▶ Data to use:
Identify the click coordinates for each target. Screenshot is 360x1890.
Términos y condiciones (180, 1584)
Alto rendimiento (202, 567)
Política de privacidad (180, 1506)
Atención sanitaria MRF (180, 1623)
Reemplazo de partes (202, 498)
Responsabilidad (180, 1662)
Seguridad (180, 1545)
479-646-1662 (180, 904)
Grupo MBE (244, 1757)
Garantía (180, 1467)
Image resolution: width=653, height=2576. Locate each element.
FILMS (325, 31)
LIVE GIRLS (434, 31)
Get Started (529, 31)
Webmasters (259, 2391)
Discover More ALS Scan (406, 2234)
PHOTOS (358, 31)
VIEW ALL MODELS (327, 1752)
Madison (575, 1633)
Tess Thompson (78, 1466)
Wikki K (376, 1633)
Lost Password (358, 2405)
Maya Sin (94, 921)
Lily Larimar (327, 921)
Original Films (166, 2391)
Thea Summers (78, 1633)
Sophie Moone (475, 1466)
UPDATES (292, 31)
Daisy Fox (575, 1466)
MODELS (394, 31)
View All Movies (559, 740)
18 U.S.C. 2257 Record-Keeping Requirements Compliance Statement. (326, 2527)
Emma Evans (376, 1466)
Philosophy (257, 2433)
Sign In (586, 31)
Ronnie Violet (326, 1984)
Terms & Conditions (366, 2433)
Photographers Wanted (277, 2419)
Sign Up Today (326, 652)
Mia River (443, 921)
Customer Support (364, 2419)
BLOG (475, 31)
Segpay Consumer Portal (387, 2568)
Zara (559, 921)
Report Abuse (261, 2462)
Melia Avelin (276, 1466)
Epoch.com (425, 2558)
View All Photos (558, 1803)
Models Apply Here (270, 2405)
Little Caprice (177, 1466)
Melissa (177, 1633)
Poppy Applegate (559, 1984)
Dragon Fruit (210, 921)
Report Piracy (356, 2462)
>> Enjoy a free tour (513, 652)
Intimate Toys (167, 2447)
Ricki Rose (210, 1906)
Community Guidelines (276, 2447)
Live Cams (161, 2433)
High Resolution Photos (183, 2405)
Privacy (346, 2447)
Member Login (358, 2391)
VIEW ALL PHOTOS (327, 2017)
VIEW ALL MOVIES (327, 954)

▶ Problem details:
Emit, unaltered, the lines from the top of the listing down through the line that holds "Emma Evans (376, 1466)"; emit nothing else.

▶ Solution to the exercise:
Identify the click coordinates for each target. Screenshot is 360x1890.
Términos y condiciones (180, 1584)
Alto rendimiento (202, 567)
Política de privacidad (180, 1506)
Atención sanitaria MRF (180, 1623)
Reemplazo de partes (202, 498)
Responsabilidad (180, 1662)
Seguridad (180, 1545)
479-646-1662 (180, 904)
Grupo MBE (244, 1757)
Garantía (180, 1467)
Image resolution: width=653, height=2576. Locate each element.
FILMS (325, 31)
LIVE GIRLS (434, 31)
Get Started (529, 31)
Webmasters (259, 2391)
Discover More ALS Scan (406, 2234)
PHOTOS (358, 31)
VIEW ALL MODELS (327, 1752)
Madison (575, 1633)
Tess Thompson (78, 1466)
Wikki K (376, 1633)
Lost Password (358, 2405)
Maya Sin (94, 921)
Lily Larimar (327, 921)
Original Films (166, 2391)
Thea Summers (78, 1633)
Sophie Moone (475, 1466)
UPDATES (292, 31)
Daisy Fox (575, 1466)
MODELS (394, 31)
View All Movies (559, 740)
18 U.S.C. 2257 Record-Keeping Requirements Compliance Statement. (326, 2527)
Emma Evans (376, 1466)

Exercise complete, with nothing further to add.